Question

The solubility of AgCl (s) with solubility product $1.6 \times {10^{ - 10}}$in 0.1 M NaCl solution would be
(A) $1.6 \times {10^{ - 11}}M$
(B) Zero
(C) $1.26 \times {10^{ - 5}}M$
(D) $1.6 \times {10^{ - 9}}$M.

Answer 1

The solubility product constant (${K_{sp}}$) of the compound in equilibrium with the saturated solution is the product of the concentration of both the ions formed after the dissociation of the compound. The concentration of the ionic compound remains the same in its constituent ion at equilibrium.

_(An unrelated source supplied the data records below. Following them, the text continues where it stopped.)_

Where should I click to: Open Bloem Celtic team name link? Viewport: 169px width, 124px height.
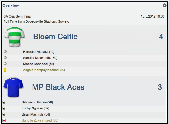point(55,37)
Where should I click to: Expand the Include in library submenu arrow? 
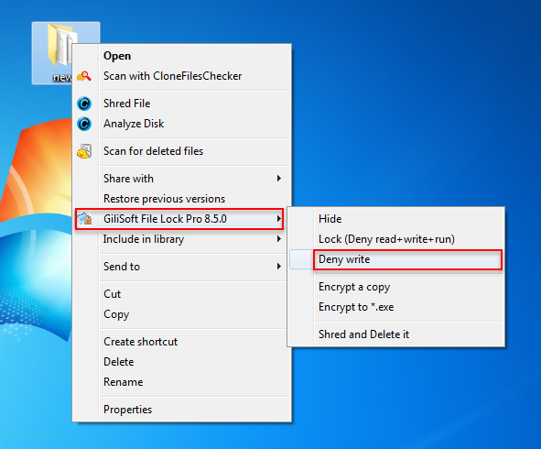coord(279,239)
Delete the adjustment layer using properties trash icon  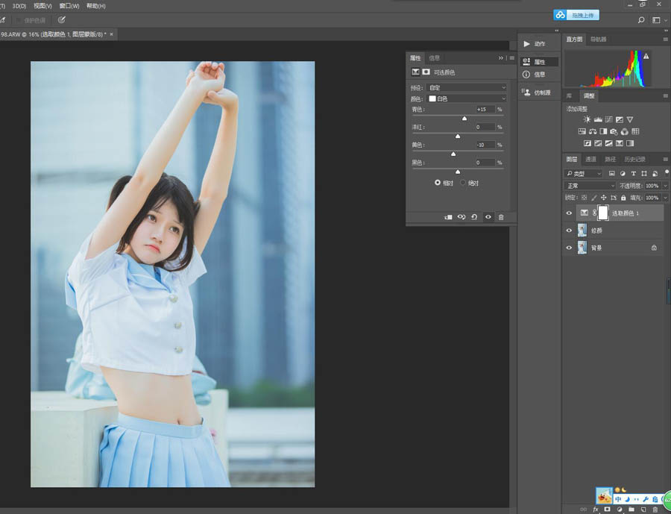501,217
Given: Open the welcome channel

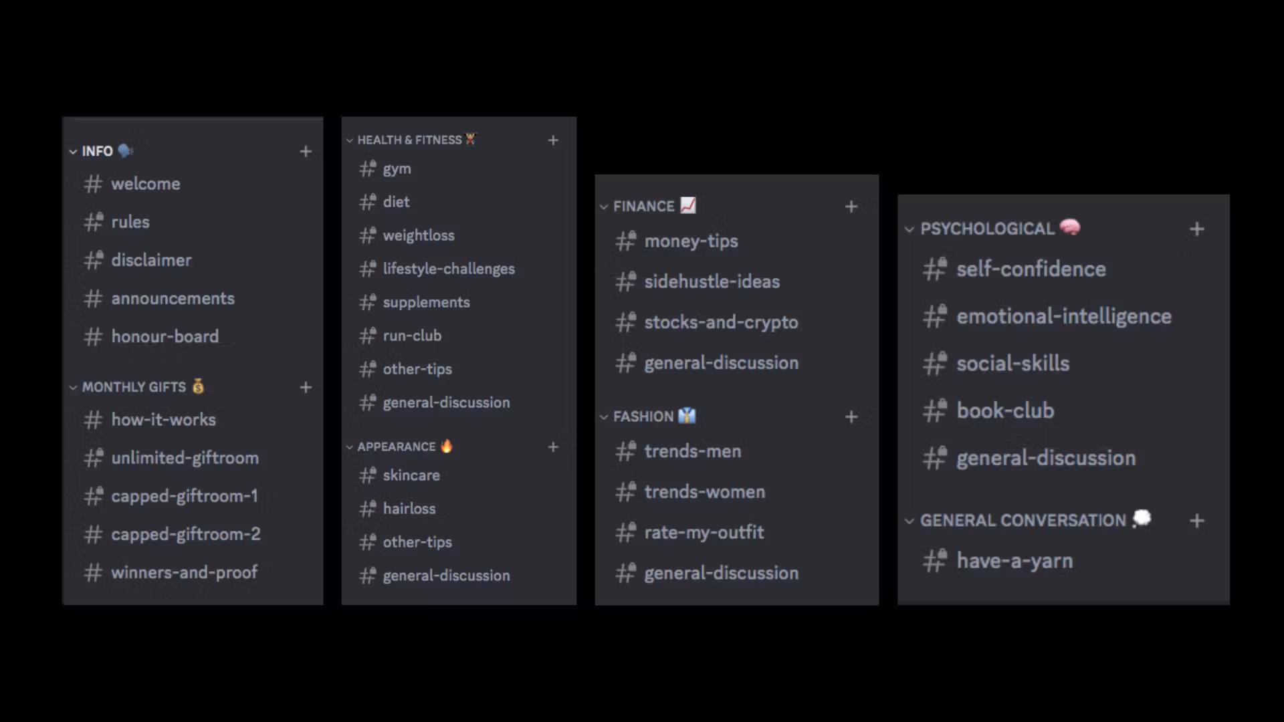Looking at the screenshot, I should pos(145,184).
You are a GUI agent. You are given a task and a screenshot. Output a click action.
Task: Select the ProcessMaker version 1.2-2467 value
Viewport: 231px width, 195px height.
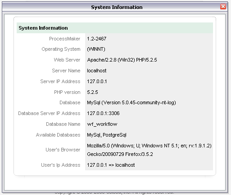[x=97, y=39]
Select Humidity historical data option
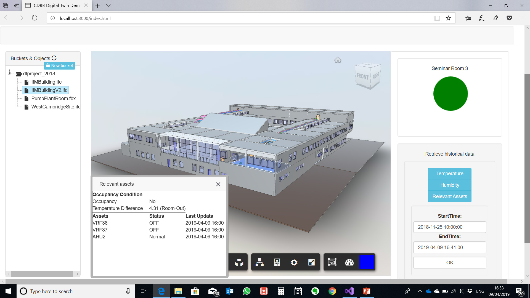This screenshot has height=298, width=530. 450,185
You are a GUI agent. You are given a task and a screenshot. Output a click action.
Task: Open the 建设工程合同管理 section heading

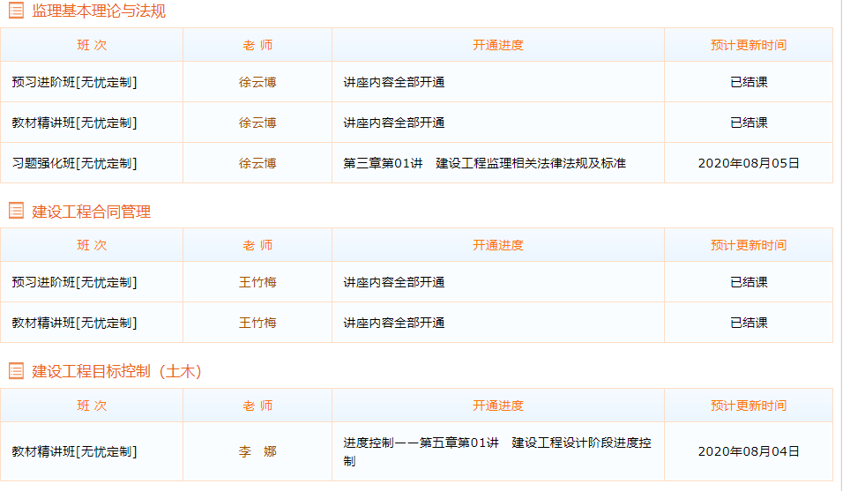pyautogui.click(x=92, y=212)
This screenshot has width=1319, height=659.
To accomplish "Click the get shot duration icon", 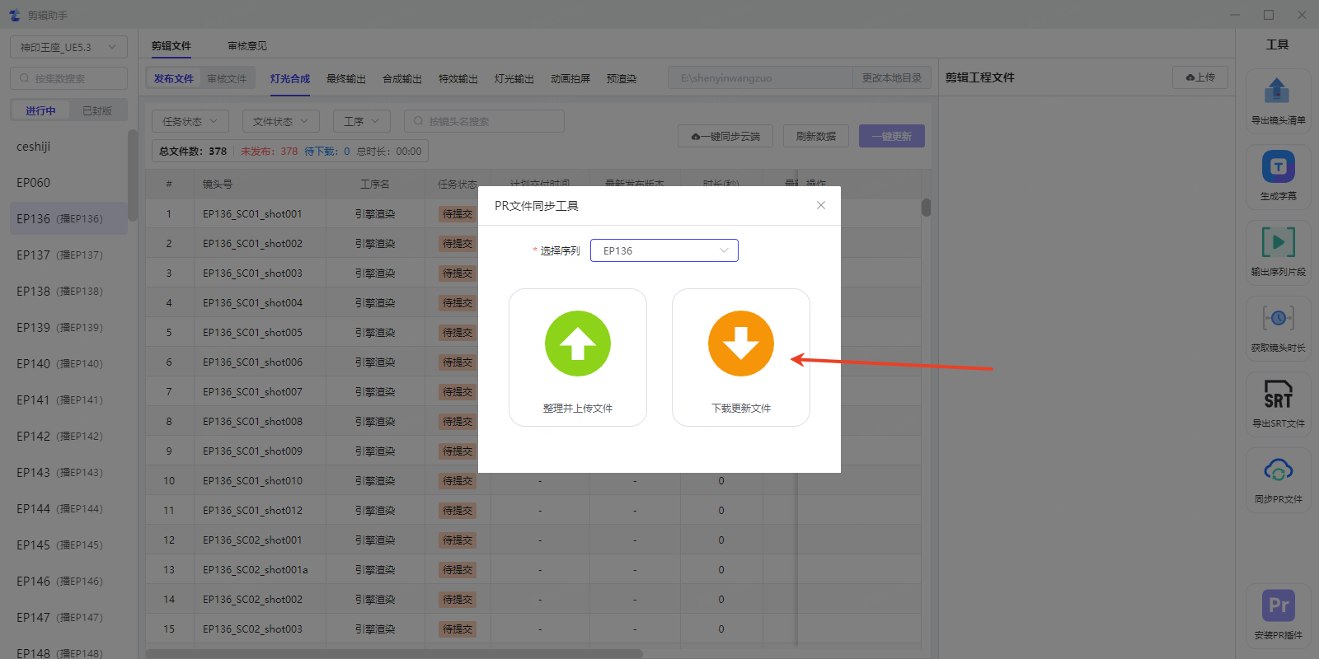I will click(1278, 320).
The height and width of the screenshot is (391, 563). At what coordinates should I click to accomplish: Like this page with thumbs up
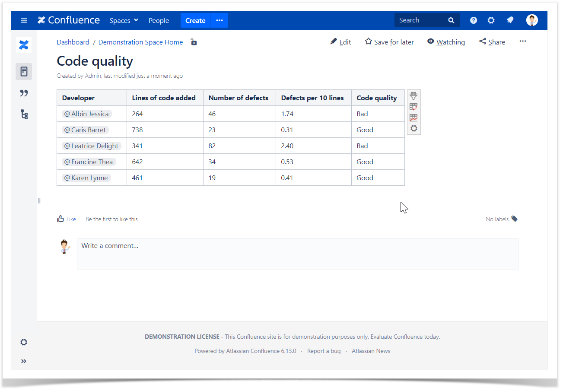point(66,219)
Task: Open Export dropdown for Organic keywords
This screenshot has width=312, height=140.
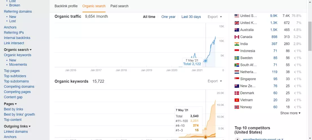Action: pyautogui.click(x=215, y=81)
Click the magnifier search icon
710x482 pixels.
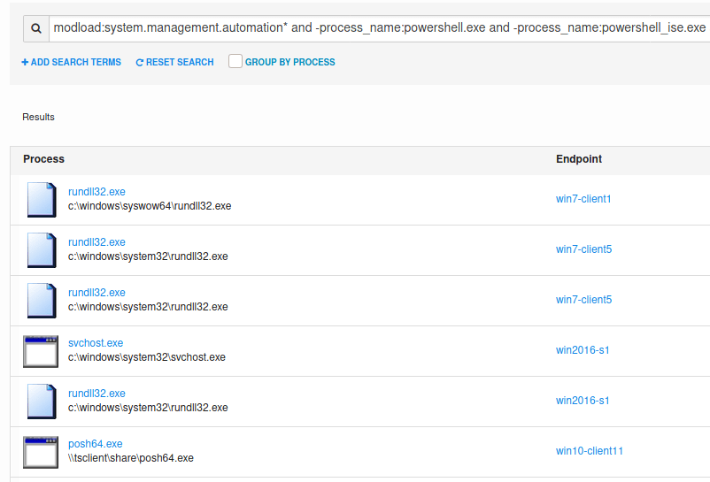[35, 28]
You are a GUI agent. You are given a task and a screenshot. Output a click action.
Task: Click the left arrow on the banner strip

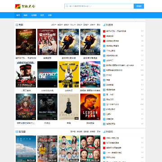click(x=25, y=21)
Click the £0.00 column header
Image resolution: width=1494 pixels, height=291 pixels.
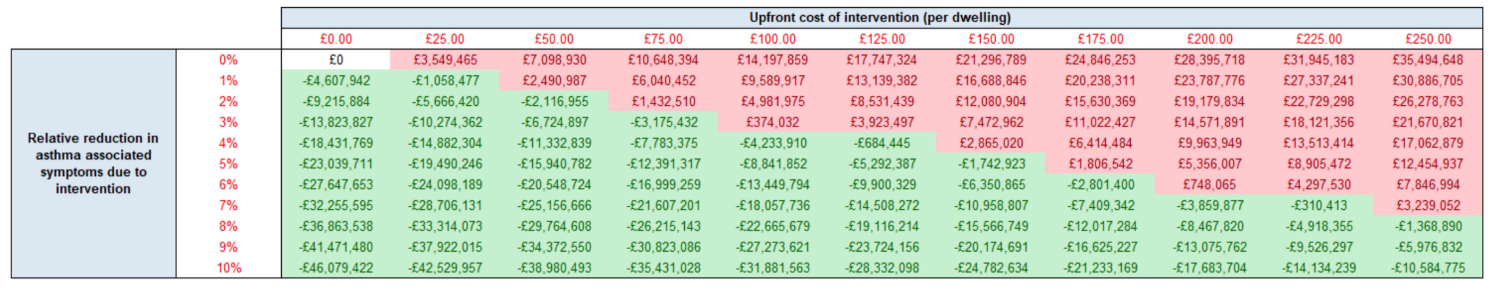pyautogui.click(x=336, y=39)
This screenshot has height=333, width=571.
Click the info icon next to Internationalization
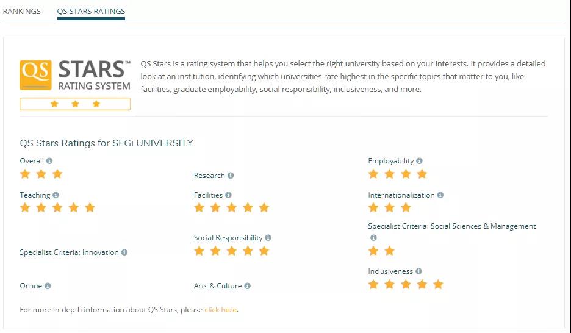tap(440, 195)
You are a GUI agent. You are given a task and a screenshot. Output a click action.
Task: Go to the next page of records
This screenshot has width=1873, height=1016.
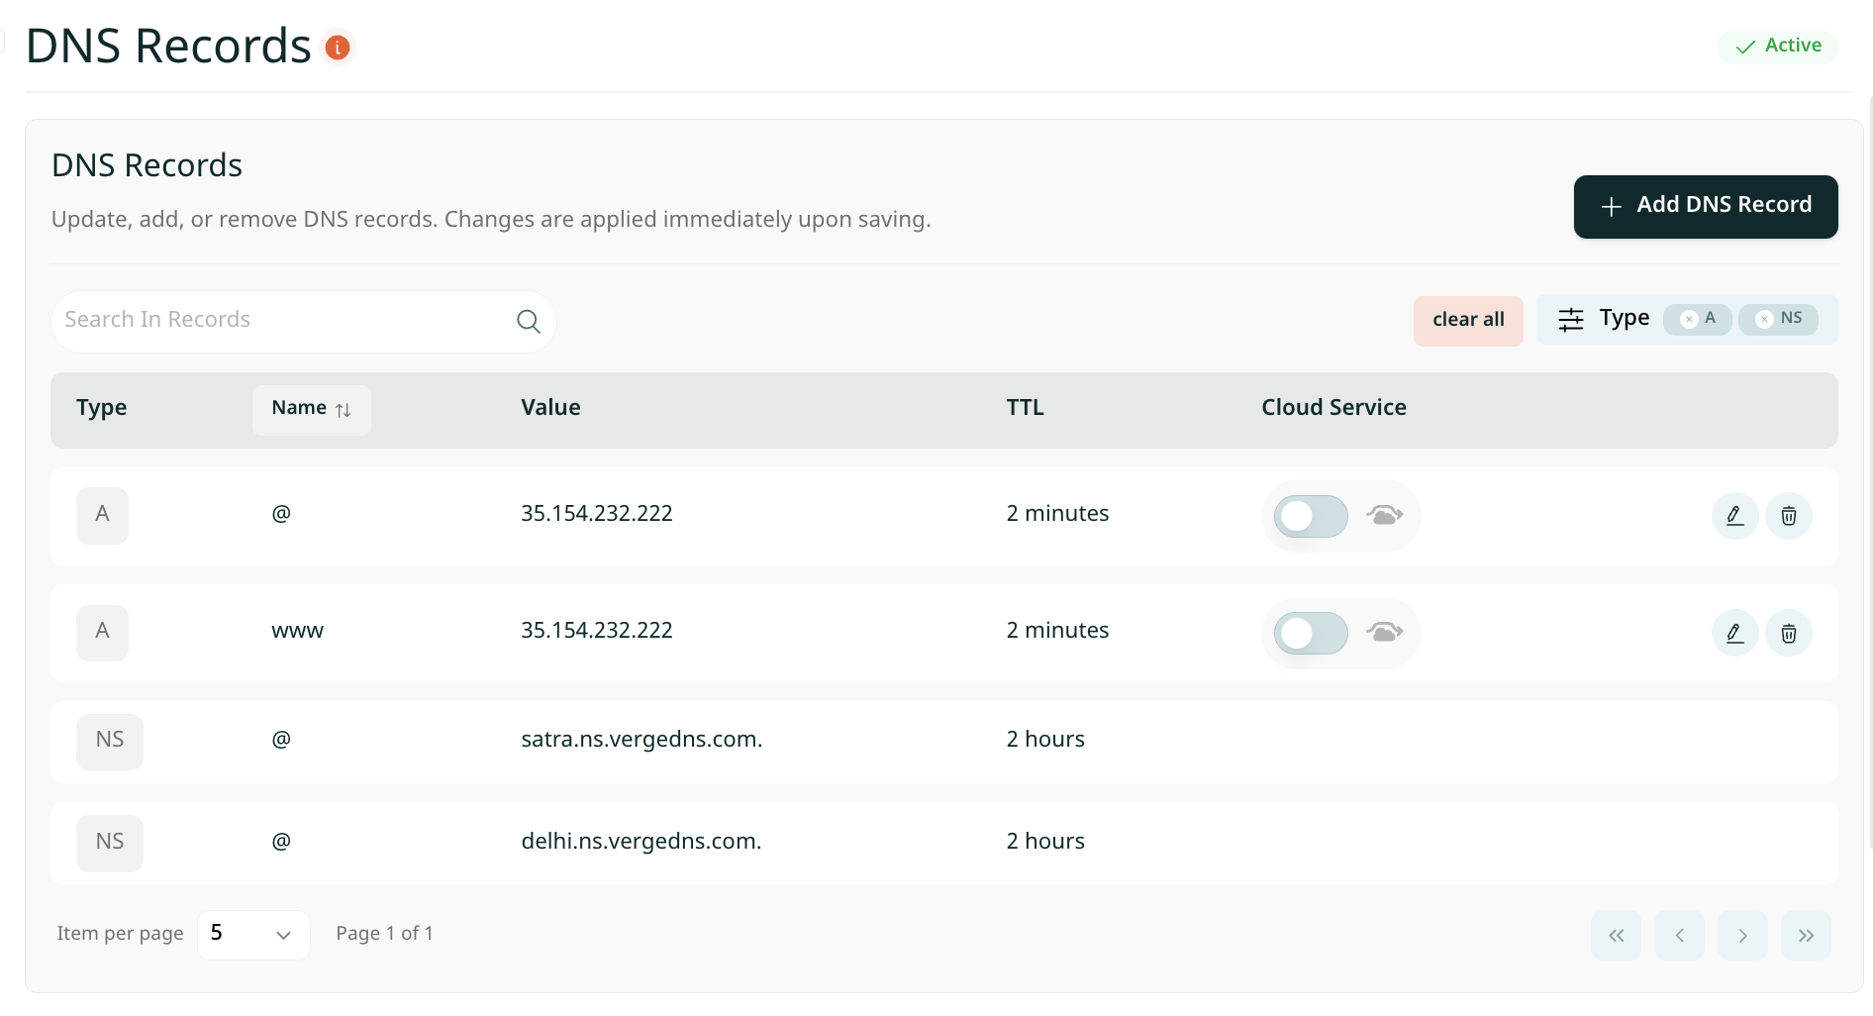[x=1742, y=936]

Complete step by step answer:
Given, the solubility product of AgCl is $1.6 \times {10^{ - 10}}$.
The concentration of the NaCl solution is 0.1 M.
The dissociation of sodium chloride NaCl is shown below.
$NaCl \rightleftharpoons N{a^ + } + C{l^ - }$
Here, as sodium chloride completely dissociates into its constituent ions, the concentration of the sodium chloride remains the same.
0.1 M sodium chloride NaCl gives 0.1M sodium ion $N{a^ + }$ and 0.1M chloride ion $C{l^ - }$.
The dissociation of silver chloride is shown below.
$AgCl \rightleftharpoons A{g^ + } + C{l^ - }$
The solubility of silver chloride is given by s, so the solubility of silver ion is s and it is given that the solubility of chloride ion is 0.1 M, so here the solubility of chloride ion will be s + 0.1.
The solubility product constant is the product of its constituent ions.
Hence, the solubility product constant for silver chloride is given as shown below.
${K_{sp}} = [A{g^ + }][C{l^ - }]$
Substitute the given values in the above equation.
$1.6 \times {10^{ - 10}} = s(s + 0.1)$
$\Rightarrow 1.6 \times {10^{ - 10}} = s(0.1)$ (s < < < < < 0.1)
$\Rightarrow s = \dfrac{{1.6 \times {{10}^{ - 10}}}}{{0.1}}$
$\Rightarrow s = 1.6 \times {10^{ - 9}}M$
Thus, the solubility of AgCl (s) with solubility product $1.6 \times {10^{ - 10}}$in 0.1 M NaCl solution is $1.6 \times {10^{ - 9}}$M.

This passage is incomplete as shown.